Risk of Death among HIV Co-Infected Multidrug Resistant Tuberculosis Patients, Compared To Mortality in the General Population of South Africa
- *Corresponding Author:
- Samuel OM Manda
Biostatistics Unit, South African Medical Research Council
Private Bag X385, Pretoria 0001, South Africa
Tel: +27- 12-339-8518
E-mail: [email protected]
Received Date: May 28, 2013; Accepted Date: June 28, 2013; Published Date: July 02, 2013
Citation: Manda SOM, Masenyetse LJ, Lancaster JL , van der Walt ML (2013) Risk of Death among HIV Co-Infected Multidrug Resistant Tuberculosis Patients, Compared To Mortality in the General Population of South Africa. J AIDS Clinic Res S3:007. doi:10.4172/2155-6113.S3-007
Copyright: © 2013 Manda SOM, et al. This is an open-access article distributed under the terms of the Creative Commons Attribution License, which permits unrestricted use, distribution, and reproduction in any medium, provided the original author and source are credited.
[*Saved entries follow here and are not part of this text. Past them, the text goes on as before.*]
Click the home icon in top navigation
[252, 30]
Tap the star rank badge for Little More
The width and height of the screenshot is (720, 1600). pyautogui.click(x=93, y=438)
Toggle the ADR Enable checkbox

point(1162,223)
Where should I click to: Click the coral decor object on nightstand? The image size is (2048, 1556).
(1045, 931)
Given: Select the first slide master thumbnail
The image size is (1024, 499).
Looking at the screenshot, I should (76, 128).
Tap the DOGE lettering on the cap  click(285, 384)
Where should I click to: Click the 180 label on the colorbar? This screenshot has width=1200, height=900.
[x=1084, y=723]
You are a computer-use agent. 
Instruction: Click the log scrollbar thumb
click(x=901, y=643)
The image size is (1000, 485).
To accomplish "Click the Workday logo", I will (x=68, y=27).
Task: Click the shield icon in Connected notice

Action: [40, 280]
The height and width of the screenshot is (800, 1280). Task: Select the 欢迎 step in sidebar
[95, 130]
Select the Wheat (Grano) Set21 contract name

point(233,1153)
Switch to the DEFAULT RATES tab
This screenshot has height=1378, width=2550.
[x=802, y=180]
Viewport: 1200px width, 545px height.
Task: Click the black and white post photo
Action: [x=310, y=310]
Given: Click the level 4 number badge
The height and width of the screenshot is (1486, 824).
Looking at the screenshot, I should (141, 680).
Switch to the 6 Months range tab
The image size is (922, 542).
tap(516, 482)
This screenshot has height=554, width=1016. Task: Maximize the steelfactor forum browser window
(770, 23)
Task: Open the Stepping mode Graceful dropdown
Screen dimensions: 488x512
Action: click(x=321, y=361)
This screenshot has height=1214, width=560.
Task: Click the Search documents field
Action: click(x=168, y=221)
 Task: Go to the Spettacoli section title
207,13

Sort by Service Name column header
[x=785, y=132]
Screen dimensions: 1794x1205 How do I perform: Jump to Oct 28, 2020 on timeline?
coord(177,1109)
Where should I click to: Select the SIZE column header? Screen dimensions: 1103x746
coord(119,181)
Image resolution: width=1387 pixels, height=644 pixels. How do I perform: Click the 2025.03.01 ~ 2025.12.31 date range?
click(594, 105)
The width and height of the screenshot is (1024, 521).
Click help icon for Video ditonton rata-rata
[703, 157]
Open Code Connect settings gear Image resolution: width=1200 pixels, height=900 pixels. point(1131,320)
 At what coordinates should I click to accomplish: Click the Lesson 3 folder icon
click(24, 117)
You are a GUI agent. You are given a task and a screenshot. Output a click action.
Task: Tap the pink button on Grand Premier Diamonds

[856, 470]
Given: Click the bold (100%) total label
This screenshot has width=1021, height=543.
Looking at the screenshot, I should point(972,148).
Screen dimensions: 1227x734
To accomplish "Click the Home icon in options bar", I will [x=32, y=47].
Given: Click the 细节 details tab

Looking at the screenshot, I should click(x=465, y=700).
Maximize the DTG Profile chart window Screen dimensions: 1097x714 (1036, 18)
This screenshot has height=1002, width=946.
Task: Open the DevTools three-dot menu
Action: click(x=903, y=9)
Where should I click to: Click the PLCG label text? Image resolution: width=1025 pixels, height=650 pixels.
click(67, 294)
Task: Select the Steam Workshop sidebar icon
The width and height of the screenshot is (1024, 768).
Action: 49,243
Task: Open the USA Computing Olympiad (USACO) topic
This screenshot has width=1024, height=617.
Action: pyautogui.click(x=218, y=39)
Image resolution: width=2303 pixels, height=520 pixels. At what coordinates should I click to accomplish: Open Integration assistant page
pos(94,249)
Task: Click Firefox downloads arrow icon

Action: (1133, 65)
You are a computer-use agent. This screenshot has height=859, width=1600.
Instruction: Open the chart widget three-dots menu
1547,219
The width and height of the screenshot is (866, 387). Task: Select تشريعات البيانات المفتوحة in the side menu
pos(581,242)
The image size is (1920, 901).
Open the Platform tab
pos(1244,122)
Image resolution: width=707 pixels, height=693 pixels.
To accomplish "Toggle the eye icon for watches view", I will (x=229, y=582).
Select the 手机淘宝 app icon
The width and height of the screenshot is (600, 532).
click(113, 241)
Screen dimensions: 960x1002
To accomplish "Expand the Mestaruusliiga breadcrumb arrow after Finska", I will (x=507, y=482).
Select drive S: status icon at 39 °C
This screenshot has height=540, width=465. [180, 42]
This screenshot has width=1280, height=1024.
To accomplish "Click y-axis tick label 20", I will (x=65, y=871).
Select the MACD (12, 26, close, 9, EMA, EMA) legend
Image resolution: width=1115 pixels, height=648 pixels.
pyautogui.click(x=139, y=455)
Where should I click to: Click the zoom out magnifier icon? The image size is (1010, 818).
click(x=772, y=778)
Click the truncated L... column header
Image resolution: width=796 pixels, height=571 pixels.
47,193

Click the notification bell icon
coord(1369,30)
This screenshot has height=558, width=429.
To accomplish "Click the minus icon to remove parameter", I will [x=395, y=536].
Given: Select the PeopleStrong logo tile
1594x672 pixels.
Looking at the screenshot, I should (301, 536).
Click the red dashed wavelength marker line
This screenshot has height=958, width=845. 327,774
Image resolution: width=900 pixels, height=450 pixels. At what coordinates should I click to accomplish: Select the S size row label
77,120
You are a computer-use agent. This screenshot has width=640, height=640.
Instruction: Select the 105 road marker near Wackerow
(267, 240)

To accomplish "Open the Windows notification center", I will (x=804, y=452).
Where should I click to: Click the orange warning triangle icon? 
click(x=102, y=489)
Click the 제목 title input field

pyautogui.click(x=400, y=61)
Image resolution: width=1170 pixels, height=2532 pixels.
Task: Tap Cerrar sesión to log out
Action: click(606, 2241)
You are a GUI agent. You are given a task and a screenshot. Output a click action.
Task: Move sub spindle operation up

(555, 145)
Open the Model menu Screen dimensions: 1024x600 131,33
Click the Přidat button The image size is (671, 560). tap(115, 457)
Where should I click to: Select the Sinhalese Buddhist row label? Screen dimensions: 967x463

Background: Even though highly effective drugs are available in South Africa, multidrug resistant tuberculosis (MDR-TB) patients with HIV infection have higher mortality compared to HIV-uninfected MDR-TB patients. This trend has been observed in similar countries with high HIV prevalence. This study sought to ermine excess mortality attributable to HIV among MDR-TB patients in South Africa using relative survival methods.
Methods: Data available were from a cohort of 2079 MDR-TB patients enrolled in a Standardized Programmatic Management of MDR-TB from 2000 to 2004 in South Africa. A Poisson-based model adjusted for age, gender, year of diagnosis, TB history, and resistance to ethambutol, anti-TB injectable drugs and fluoroquinolones antibiotics was constructed to assess the excess mortality among HIV co-infected MDR-TB patients. Excess hazard ratios (EHRs) were used to describe the effect of the predictors on net mortality, controlling for the general mortality in the South African population.
Results: Death was recorded on 1619 patients, of whom 367 (22.7%) had died within 2 years. Out of the 1413 patients that tested for HIV infection, 554 (39.2%) tested positive. Excess mortality was higher in HIV infected, compared to HIV uninfected, MDR-TB patients (adjusted excess hazard ratio, 5.6 [95% CI, 3.2-9.7]); in patients whose TB isolates’ resistance to ethambutol and kanamycin was unknown (3.7 [2.1-6.2] and 4.87 [1.9-13.3], respectively) vs. known. There were no differences in excess mortality between age and gender of the patient, year of diagnosis and TB history.
Conclusion: Adjusting for some important predictors, MDR-TB patients with HIV infection experienced higher excess mortality compared to HIV-uninfected MDR-TB patients, after accounting for the general mortality in South Africa. An appropriate, though complex method has produced predictor effect estimates similar to those obtained from classical methods. Thus, the use of relative survival methods should be encouraged in the analysis of causespecific mortality, when ascertainment of cause of death is inaccurate or unknown.